On 12/12/19 9:14 AM, Mark Haywood wrote:
On 12/12/19 7:37 AM, Håkon Bugge wrote:
On 12 Dec 2019, at 13:27, Leon Romanovsky <leon@xxxxxxxxxx> wrote:
On Thu, Dec 12, 2019 at 01:16:54PM +0100, Håkon Bugge wrote:
On 12 Dec 2019, at 13:10, Leon Romanovsky <leon@xxxxxxxxxx> wrote:
On Thu, Dec 12, 2019 at 12:59:51PM +0100, Håkon Bugge wrote:
On 12 Dec 2019, at 12:40, Leon Romanovsky <leon@xxxxxxxxxx> wrote:
On Wed, Dec 11, 2019 at 08:31:18PM +0100, Håkon Bugge wrote:
On 11 Dec 2019, at 14:13, Håkon Bugge
<haakon.bugge@xxxxxxxxxx> wrote:
On 11 Dec 2019, at 13:39, Leon Romanovsky <leon@xxxxxxxxxx>
wrote:
On Wed, Dec 11, 2019 at 11:34:00AM +0100, Håkon Bugge wrote:
In rdma_nl_rcv_skb(), the local variable err is assigned the
return
value of the supplied callback function, which could be one of
ib_nl_handle_resolve_resp(), ib_nl_handle_set_timeout(), or
ib_nl_handle_ip_res_resp(). These three functions all return
skb->len
on success.
rdma_nl_rcv_skb() is merely a copy of netlink_rcv_skb(). The
callback
functions used by the latter have the convention: "Returns 0 on
success or a negative error code".
In particular, the statement (equal for both functions):
if (nlh->nlmsg_flags & NLM_F_ACK || err)
implies that rdma_nl_rcv_skb() always will ack a message,
independent
of the NLM_F_ACK being set in nlmsg_flags or not.
The more accurate description is that rdma_nl_rcv_skb()
always generates
NLMSG_ERROR without relation to NLM_F_ACK flag. The NLM_F_ACK
flag is
requested to get acknowledges for the success.
Yes. And when, lets say a legitimate path record response,
containing N positive bytes, is sent back from ibacm to the
kernel, rdma_nl_rcv_skb() think this is an error, due to "if
(nlh->nlmsg_flags & NLM_F_ACK || err)" _and_
ib_nl_handle_resolve_resp() returning N.
How did you test this patch?
Do we have open-source applications which don't set NLM_F_ACK for
ib_nl_*() calls?
As I alluded to above, yes, ibacm doesn't set it.
In this regards, I'm amazed that this patch didn't break ibacm.
On the contrary. The patch avoids the kernel sending back an
error/ACK for every path record / resolve response.
As long as ibacm continues to work with this patch, i'm ok.

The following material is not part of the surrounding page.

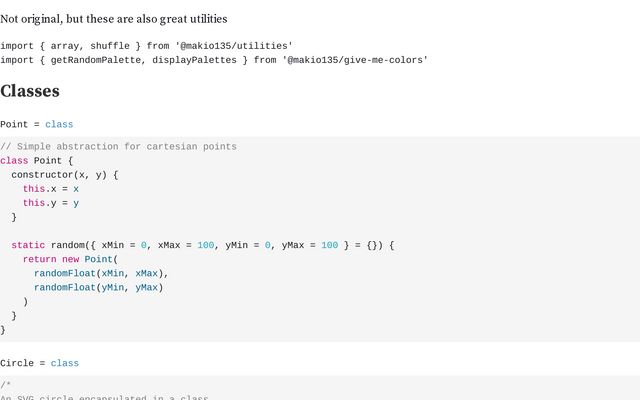Select the import line for '@makio135/utilities'
The image size is (640, 400).
click(x=146, y=46)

What type of testing did you perform?
I'll let Mark respond to the testing. The background is that ibacm
was very *liberal* when it comes checking the requests it received
from the kernel. In an attempt to tighten that, Mark discovered that
ibacm received an unexpected ACK from the kernel just after having
sent a response.
Without this patch, for every response to a RDMA_NL_LS_OP_RESOLVE
request, ibacm receives an ACK with a nlmsgerr error value equal to
the length of the response message.
To be clear, ibacm does nothing with the ACK other than write a log
message that it received an unexpected request. That is why this patch
has no ill-effect on ibacm and is why ...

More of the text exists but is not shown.